O presidente do Partido Comunista da Federação Russa e líder da bancada de deputados comunistas na Duma de Estado, fez um pronunciamento nesta quinta-feira, defendendo a paz e justificando as ações do presidente da República, Vladimir Putin.
Ziuganov destacou que Putin se dirigiu ao povo russo e à comunidade mundial e manifestou o compartilhamento pelos comunistas das preocupações do chefe de Estado. “Entendemos a decisão tomada pela alta liderança do nosso país. Destina-se principalmente a garantir a segurança e estabelecer a paz na sofrida terra ucraniana e, acima de tudo, no Donbass.”
“Conheço bem a Ucrânia. Tenho parentes e amigos lá. Metade dos homens da nossa aldeia trabalhava no Donbass. Minha esposa é da Ucrânia. Todos os dias eu conversava com meus amigos e parentes e entendia a tragédia que se desenrolava na terra natal russa.”

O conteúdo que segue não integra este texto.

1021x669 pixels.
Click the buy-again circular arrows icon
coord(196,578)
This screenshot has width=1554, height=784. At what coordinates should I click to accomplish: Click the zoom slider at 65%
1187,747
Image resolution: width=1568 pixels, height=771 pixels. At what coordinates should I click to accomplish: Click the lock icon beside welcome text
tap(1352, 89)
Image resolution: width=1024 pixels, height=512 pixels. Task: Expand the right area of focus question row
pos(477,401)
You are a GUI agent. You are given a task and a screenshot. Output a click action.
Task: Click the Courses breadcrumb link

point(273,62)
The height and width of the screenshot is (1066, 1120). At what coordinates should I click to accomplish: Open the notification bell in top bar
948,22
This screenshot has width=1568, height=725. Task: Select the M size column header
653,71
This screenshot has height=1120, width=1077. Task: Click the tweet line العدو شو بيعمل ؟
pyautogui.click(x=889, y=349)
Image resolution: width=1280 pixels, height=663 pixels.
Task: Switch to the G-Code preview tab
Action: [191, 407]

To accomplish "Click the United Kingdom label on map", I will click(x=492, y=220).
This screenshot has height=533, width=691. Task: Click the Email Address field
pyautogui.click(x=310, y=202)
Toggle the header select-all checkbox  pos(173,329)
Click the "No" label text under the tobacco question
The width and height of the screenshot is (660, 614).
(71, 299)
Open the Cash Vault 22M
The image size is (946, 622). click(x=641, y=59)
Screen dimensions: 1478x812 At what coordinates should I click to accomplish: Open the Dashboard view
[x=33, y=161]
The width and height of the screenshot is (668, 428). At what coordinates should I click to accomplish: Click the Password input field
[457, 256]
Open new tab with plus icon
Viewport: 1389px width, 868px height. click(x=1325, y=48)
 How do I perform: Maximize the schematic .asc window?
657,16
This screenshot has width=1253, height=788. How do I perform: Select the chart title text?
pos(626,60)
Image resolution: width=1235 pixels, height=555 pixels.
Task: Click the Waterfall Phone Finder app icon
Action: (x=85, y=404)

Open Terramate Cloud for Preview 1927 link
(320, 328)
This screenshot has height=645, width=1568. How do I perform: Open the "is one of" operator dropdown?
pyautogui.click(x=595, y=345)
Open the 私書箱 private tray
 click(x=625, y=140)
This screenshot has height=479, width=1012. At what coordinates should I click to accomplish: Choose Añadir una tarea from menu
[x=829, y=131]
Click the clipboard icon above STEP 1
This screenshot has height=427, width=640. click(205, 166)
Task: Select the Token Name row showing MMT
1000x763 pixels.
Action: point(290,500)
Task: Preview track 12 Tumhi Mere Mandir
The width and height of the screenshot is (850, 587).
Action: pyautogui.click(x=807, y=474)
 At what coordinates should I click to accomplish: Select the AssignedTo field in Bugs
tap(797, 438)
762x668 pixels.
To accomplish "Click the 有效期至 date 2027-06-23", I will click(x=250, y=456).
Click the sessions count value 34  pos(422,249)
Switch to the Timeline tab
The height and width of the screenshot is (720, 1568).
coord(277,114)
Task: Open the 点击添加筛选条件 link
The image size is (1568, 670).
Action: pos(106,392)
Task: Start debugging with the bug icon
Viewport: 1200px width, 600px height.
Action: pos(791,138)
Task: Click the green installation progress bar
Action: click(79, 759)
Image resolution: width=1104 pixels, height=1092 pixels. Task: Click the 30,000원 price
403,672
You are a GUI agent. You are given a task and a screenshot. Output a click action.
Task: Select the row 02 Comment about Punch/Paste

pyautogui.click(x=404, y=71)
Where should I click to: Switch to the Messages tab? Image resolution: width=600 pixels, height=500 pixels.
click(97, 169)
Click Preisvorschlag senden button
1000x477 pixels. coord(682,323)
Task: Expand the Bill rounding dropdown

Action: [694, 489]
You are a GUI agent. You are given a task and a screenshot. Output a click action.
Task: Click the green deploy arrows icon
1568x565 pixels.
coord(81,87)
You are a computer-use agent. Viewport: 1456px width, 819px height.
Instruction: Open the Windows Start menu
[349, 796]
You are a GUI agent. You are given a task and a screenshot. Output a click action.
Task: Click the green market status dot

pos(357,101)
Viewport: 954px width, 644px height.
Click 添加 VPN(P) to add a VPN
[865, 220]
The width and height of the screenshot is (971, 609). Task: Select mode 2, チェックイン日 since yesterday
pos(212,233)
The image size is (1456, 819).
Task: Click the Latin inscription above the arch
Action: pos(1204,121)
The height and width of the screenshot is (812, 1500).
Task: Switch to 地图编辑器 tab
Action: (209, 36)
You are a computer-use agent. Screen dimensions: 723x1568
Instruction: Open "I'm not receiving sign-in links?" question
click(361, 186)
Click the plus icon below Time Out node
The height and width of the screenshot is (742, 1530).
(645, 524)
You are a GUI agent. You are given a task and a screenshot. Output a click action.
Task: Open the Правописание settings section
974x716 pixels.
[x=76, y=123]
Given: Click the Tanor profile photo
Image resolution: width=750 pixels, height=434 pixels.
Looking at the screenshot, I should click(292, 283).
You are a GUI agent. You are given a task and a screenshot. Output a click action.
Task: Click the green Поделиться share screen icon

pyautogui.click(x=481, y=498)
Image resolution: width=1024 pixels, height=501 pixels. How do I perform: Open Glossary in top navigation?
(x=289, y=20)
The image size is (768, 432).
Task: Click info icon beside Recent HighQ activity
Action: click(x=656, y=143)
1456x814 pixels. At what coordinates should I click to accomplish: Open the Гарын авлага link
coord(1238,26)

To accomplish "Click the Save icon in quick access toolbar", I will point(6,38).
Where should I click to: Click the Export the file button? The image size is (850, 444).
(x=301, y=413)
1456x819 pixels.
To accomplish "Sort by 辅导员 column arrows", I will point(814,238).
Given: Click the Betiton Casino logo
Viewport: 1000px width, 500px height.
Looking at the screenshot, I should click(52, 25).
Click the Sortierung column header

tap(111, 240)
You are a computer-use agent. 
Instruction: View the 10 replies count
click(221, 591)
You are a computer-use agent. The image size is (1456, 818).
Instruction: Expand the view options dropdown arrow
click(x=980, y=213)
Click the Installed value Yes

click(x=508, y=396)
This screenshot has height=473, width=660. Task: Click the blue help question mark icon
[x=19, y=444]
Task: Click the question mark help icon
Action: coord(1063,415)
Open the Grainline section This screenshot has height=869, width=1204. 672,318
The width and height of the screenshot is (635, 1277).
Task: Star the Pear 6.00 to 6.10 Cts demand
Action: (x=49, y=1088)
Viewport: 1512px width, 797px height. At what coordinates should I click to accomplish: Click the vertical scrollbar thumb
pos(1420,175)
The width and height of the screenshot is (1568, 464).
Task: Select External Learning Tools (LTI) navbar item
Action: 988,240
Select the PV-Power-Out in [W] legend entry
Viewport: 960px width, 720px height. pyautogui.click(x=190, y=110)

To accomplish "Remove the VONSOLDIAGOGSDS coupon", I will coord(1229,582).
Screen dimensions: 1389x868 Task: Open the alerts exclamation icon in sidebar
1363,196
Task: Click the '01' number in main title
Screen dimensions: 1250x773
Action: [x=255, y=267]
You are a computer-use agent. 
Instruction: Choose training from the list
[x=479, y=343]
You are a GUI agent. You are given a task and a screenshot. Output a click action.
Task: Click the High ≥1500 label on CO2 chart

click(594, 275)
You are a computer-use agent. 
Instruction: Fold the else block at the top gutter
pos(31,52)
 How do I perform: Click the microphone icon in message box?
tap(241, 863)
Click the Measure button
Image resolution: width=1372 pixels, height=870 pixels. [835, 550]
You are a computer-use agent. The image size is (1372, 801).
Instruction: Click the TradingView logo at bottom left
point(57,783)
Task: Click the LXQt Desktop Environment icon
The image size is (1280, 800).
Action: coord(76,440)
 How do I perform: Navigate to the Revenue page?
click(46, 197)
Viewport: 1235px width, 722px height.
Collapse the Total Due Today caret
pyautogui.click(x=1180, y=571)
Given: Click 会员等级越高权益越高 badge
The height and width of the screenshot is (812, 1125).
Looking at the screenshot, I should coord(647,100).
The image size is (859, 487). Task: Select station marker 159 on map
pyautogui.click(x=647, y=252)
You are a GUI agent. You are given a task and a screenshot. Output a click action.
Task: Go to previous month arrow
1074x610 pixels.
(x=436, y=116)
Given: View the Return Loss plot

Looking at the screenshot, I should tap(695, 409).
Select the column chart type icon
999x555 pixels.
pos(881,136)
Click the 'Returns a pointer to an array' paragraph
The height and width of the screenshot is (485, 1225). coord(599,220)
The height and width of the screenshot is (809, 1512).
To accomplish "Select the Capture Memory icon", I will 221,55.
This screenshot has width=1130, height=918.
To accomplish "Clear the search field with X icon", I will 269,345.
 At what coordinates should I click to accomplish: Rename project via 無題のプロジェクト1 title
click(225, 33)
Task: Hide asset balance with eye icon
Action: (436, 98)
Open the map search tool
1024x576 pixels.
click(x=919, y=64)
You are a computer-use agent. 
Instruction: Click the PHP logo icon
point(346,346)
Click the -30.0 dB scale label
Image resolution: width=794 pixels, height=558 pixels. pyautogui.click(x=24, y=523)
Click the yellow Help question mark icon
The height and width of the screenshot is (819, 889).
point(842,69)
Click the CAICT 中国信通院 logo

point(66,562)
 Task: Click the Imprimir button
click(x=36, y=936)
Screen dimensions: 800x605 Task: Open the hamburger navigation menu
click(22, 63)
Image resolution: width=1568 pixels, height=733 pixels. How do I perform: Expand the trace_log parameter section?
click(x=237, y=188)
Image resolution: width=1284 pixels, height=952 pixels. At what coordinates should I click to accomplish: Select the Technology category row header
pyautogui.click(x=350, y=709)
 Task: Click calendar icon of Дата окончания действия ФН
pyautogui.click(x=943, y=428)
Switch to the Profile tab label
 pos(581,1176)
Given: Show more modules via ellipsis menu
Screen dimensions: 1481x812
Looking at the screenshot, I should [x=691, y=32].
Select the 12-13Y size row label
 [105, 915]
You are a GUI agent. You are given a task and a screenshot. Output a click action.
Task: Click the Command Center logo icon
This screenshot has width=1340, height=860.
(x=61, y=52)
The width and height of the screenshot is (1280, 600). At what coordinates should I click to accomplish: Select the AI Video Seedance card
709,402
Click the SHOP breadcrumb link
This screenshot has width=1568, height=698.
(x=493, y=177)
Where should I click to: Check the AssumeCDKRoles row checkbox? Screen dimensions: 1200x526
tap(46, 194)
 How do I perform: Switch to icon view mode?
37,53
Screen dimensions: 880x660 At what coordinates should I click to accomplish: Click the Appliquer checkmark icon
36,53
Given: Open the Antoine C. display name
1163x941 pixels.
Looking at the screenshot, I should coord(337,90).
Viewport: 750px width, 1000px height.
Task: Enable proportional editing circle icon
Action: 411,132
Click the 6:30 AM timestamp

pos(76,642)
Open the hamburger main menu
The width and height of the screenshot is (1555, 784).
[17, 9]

Como líder político, Ziuganov sempre foi atento às questões geopolíticas e dedica muitos dos seus discursos e artigos à política externa. Tem uma posição clara sobre o que aconteceu na Ucrânia ao longo da história. “Depois que os americanos fizeram de tudo para destruir nossa pátria soviética comum, a Ucrânia acabou em suas patas tenazes como um fusível que eles queriam incendiar a todo custo em solo russo nativo. Para qual propósito? Para brigar com nossos povos e tirar seu principal concorrente da arena geopolítica. Antigamente era a União Soviética, mas hoje é a Federação Russa. Somos o único país que, em caso de conflito militar baseado em ataques de mísseis, pode punir integralmente qualquer agressor”.
“Acredito que agora tudo deve ser feito para garantir que a paz seja estabelecida na Ucrânia e no Donbass. Portanto, desejo aos nossos líderes militares, nossos oficiais e soldados que tudo seja feito com competência e profissionalismo. Eles mostraram na Crimeia que podem fazê-lo com dignidade excepcional”, acrescenta.
“Quero lembrá-los de que havia trinta mil soldados ucranianos na Crimeia e aproximadamente o mesmo número de soldados russos. Nem uma única metralhadora, nem uma única arma disparada. Por quê? Porque todos entenderam: os cidadãos da Crimeia não querem ter um governo nazista, como foi o governo de Bandera, que queimava pessoas vivas, como fez em Odessa. O poder de Bandera reprimia quem não concordava com sua ideologia nazista. O povo e os cidadãos da Crimeia, apoiando ativamente os esforços da Federação Russa, tomaram uma importante decisão de retornar à sua terra natal”, finaliza o líder comunista Guenadin Ziuganov.